## Excerpts from a dataset:
= = = = =

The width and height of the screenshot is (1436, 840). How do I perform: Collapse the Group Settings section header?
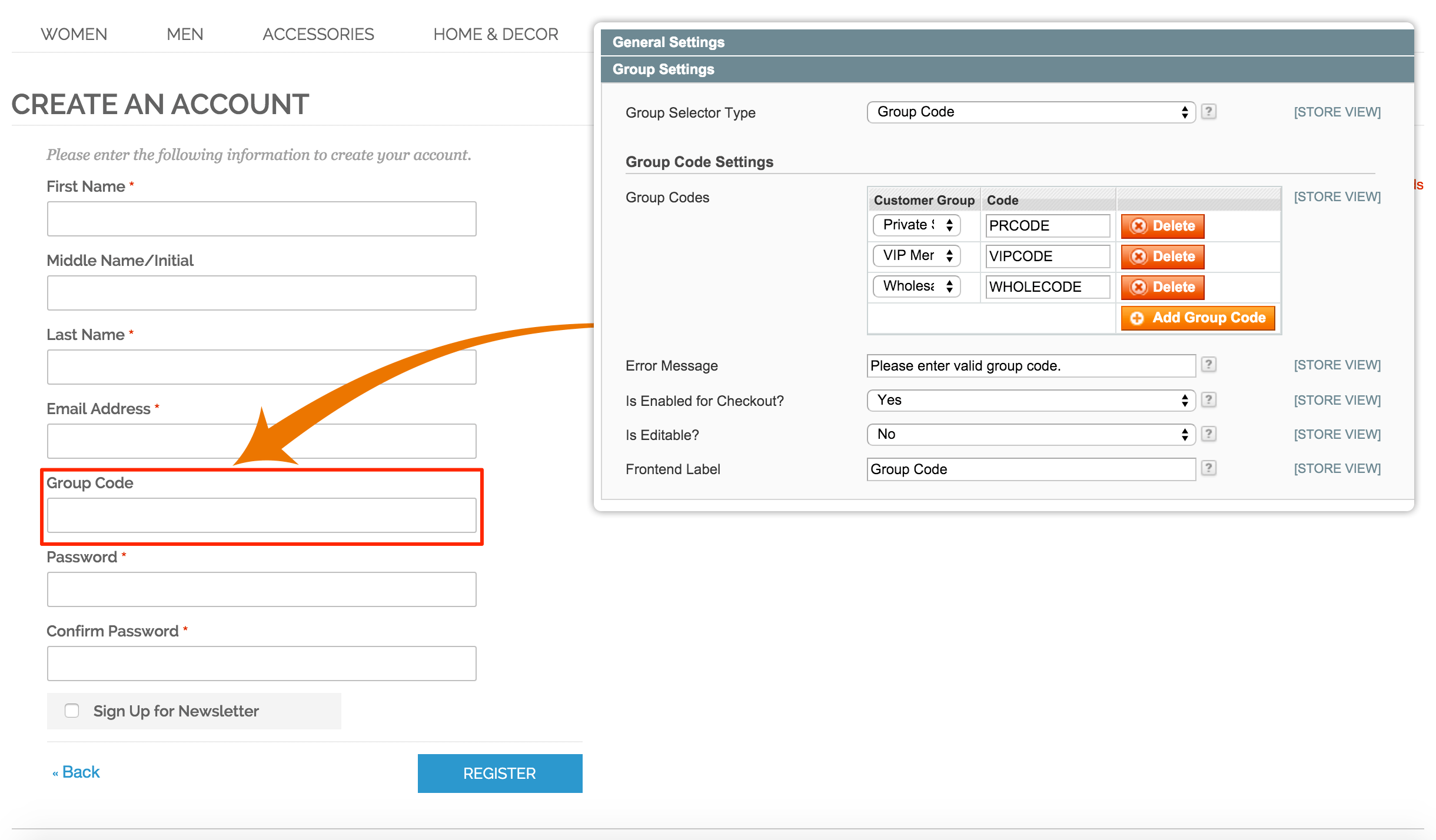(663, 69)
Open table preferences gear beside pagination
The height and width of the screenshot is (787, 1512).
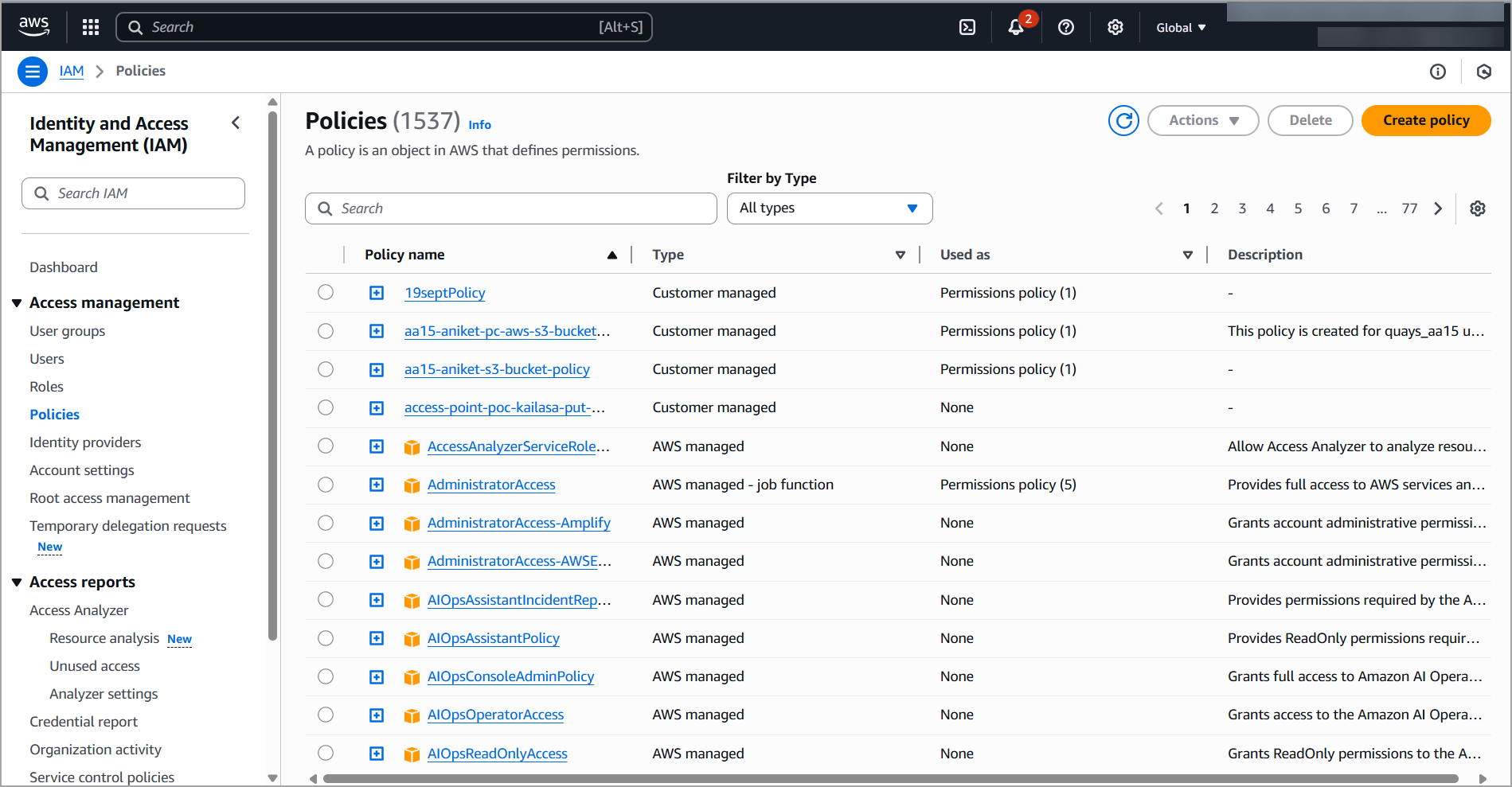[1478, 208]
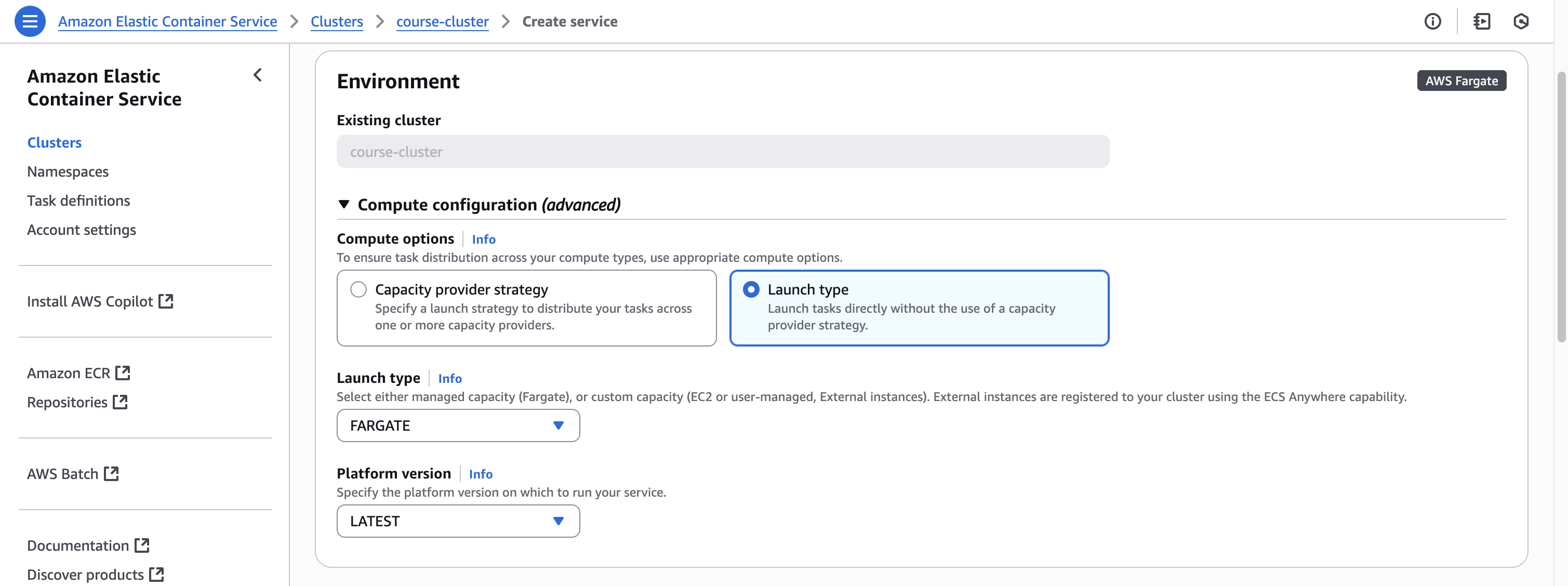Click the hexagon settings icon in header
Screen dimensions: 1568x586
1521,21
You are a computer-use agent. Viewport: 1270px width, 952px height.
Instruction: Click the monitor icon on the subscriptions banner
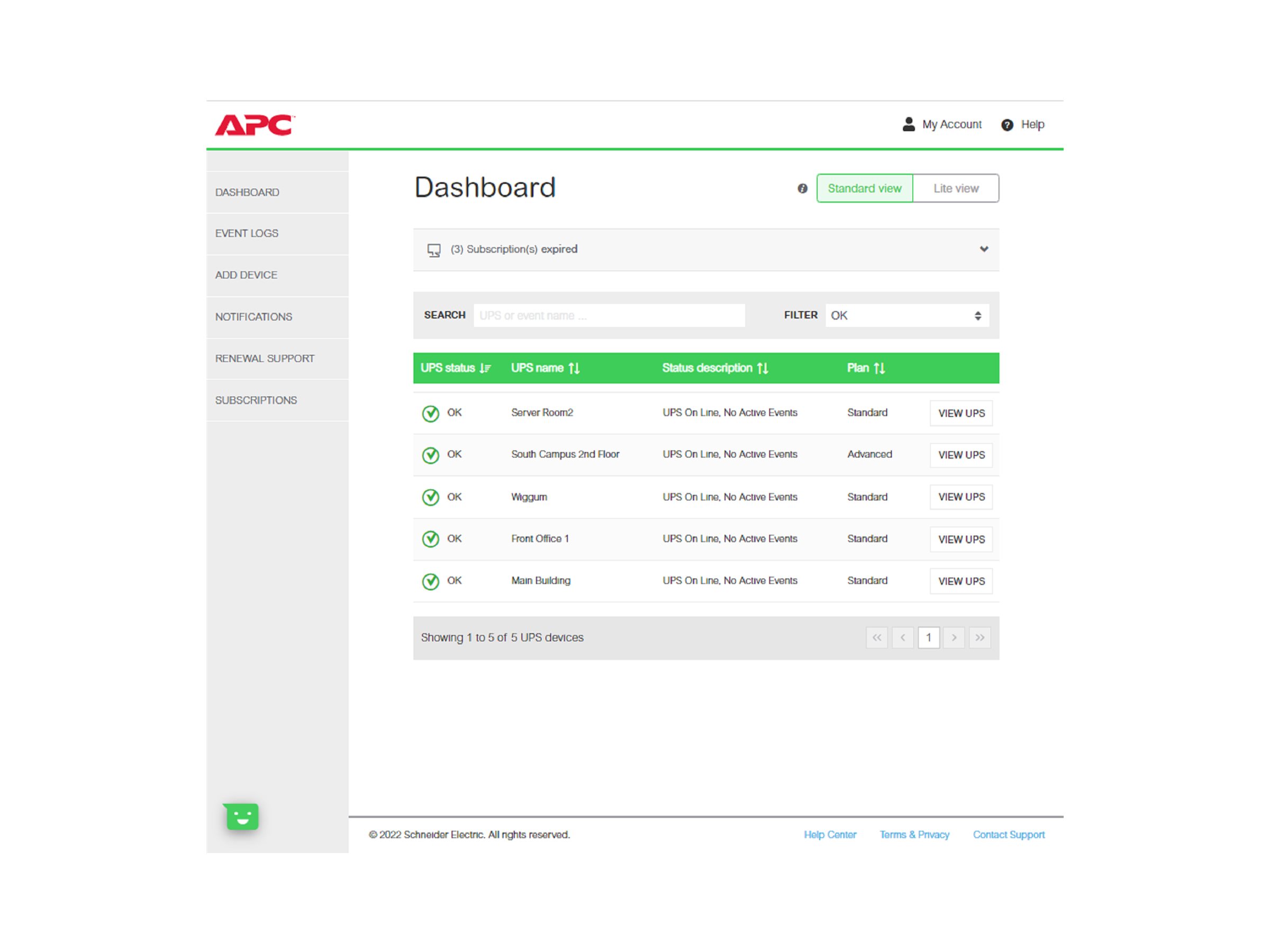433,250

= = = = =

## TASK OBJECTIVE:
Since only the text is wanted, repeat all the records above exactly and omit the pictures.

## RESULT OF THE EXERCISE:
The width and height of the screenshot is (1436, 840). How do I perform: Collapse the Group Settings section header?
(663, 69)
Open table preferences gear beside pagination
The height and width of the screenshot is (787, 1512).
[1478, 208]
Click the hexagon settings icon in header
Screen dimensions: 1568x586
1521,21
You are a computer-use agent. Viewport: 1270px width, 952px height.
Instruction: Click the monitor icon on the subscriptions banner
433,250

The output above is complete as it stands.